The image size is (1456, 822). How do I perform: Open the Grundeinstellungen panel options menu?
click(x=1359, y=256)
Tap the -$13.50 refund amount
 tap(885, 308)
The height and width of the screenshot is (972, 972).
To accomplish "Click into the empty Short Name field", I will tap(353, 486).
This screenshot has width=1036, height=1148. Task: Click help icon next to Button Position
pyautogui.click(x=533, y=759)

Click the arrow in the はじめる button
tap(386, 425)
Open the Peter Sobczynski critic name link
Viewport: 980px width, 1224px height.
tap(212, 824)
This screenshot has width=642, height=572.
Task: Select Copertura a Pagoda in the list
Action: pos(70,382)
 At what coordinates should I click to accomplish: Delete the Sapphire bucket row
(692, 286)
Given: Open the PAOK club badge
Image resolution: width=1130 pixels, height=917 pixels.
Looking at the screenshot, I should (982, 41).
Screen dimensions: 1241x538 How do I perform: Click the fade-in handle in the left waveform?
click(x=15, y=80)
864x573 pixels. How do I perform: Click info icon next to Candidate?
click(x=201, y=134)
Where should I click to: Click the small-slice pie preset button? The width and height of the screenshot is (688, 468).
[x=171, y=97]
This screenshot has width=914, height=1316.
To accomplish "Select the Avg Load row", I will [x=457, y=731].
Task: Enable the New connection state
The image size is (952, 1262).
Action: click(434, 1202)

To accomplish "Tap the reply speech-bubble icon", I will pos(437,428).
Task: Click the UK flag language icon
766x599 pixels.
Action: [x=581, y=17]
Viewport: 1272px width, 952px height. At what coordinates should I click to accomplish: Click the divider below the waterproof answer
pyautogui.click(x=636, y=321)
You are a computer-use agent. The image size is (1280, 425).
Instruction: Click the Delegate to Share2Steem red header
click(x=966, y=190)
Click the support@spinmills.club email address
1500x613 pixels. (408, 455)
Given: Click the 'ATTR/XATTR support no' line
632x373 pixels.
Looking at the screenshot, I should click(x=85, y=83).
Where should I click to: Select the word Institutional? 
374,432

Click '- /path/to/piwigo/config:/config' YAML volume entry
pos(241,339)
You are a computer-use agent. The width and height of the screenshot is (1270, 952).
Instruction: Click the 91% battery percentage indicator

----

■ BRIEF
A count is needed of the lines in the entries that contain "agent". Supply only that number.

■ RESULT OF THE TASK
2